• Trecho da página:

⟨

20 de Maio, 2010 Carlos Esperança

A história de uma visita papal

Num bairro de 44 hectares habitava um cardeal que a idade e o múnus tornaram casto. Na adolescência passou pela juventude hitleriana onde a disciplina o moldou.

Despida a farda, perdida a guerra, vestiu a sotaina onde não faltaram adereços com que a hierarquia o foi adornando. João Paulo II, papa polaco, viu nele o bispo ideal para lhe guiar a Prefeitura da Sagrada Congregação para a Doutrina da Fé (ex-santo Ofício).

A idade canónica para a resignação (75 anos) não o removeu das funções. Com o prazo de validade excedido o Papa nomeou-o Decano do Colégio Cardinalício, quiçá grato pela preparação do Catecismo da Igreja Católica de que o havia encarregado.

Foi esse Decano que ascenderia a papa perante o desmazelo do Espírito Santo e o olhar atento do Opus Dei. Mal sonhava que a ocultação dos crimes de alguns padres lhe cairia como nódoa indelével na brancura dos paramentos e o travaria  na pressa beatificadora dos antecessores, igualmente manchados pelo encobrimento. Hoje, uma confissão bem feita já não é benzina capaz de desencardir tal nódoa, por mais sincero que seja o arrependimento e a promessa de não mais pecar.

⟩

• Tarefa proposta A:
Reproduza do texto sobre a visita papal o trecho entre "Despida a farda, perdida" e "o havia encarregado.", ambos incluídos.
• Tarefa proposta B:
Com base no texto sobre a visita papal, responda:
(i) Por que organização passou o cardeal na adolescência?
(ii) Qual é a idade canónica para a resignação indicada?
(iii) Que cargo o Papa lhe deu depois de excedido o prazo de validade?
• Tarefa proposta C:
Prossiga o texto sobre a visita papal a partir do ponto em que termina.
A listagem constitui material independente do texto sobre a visita papal.

• Extrato de dados:
⟨

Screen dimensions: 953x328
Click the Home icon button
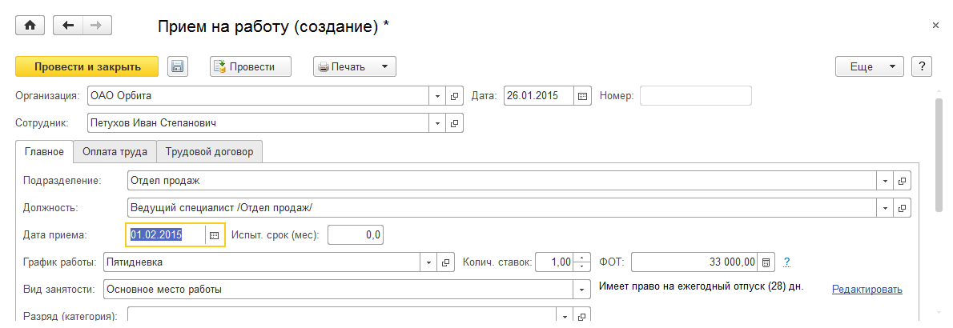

⟩

• Resposta correta A:
Despida a farda, perdida a guerra, vestiu a sotaina onde não faltaram adereços com que a hierarquia o foi adornando. João Paulo II, papa polaco, viu nele o bispo ideal para lhe guiar a Prefeitura da Sagrada Congregação para a Doutrina da Fé (ex-santo Ofício).

A idade canónica para a resignação (75 anos) não o removeu das funções. Com o prazo de validade excedido o Papa nomeou-o Decano do Colégio Cardinalício, quiçá grato pela preparação do Catecismo da Igreja Católica de que o havia encarregado.

• Resposta correta B:
(i) Pela juventude hitleriana.
(ii) 75 anos.
(iii) Decano do Colégio Cardinalício.

• Resposta correta C:
Foi neste vendaval de vergonha, sob pressão da comunicação social de todo o mundo, que o recandidato a PR de um país ansioso por romarias e tolerâncias de ponto convidou o Papa infamado.

São duas caras que não inspiram paixões mas atraem cúmplices, não induzem simpatia mas fazem confluir interesses, não se comportam como deviam mas são reverenciados pelas funções. Foi assim que a recandidato Cavaco convidou o futuro santo e actual regedor do Vaticano.

Em Lisboa, o Papa Ratzinger elogiou o cardeal Cerejeira, cúmplice da ditadura fascista e da guerra colonial; no Porto olvidou o bispo Ferreira Gomes que, por honradez, sofreu 10 anos de exílio, mas nem o Papa nem o anfitrião alguma vez se distinguiram no amor à democracia.

O País viajou de joelhos, os ministérios pareceram sacristias, a família presidencial deu o exemplo aos mordomos das festas sacras e até os cadetes militares fizeram uma pausa na carreira das armas, transportando o andor da senhora de Fátima, para mostrarem  que a glória militar não se compara com a de carregadores de padiolas pias.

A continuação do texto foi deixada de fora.